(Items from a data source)
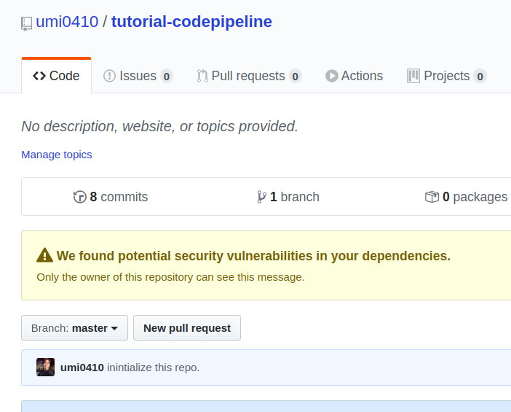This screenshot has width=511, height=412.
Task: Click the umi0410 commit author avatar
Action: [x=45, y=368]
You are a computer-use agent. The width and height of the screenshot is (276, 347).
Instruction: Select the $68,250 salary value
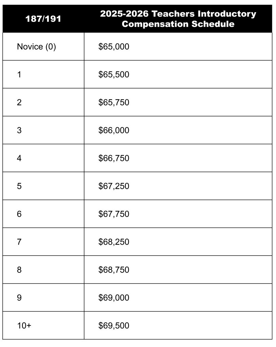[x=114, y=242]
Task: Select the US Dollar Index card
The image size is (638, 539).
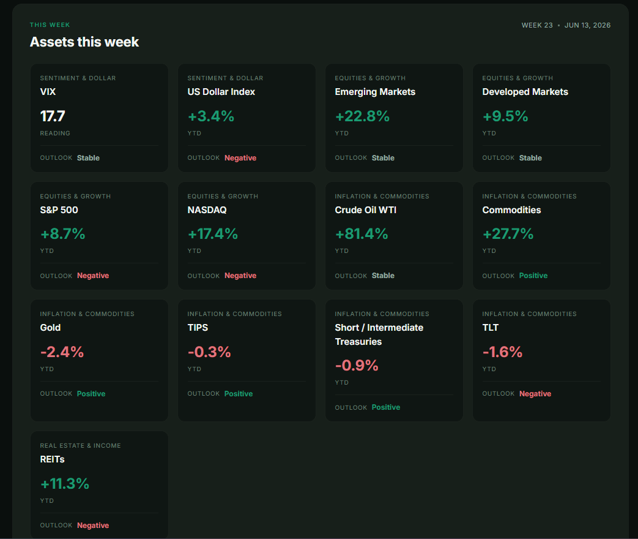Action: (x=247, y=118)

→ **Task details**
Set out, exactly as given, the line that contains "Task: Select the US Dollar Index card" along with each line after it through the end of the records above; omit the pictures.

→ **Task result**
Task: Select the US Dollar Index card
The image size is (638, 539).
Action: (x=247, y=118)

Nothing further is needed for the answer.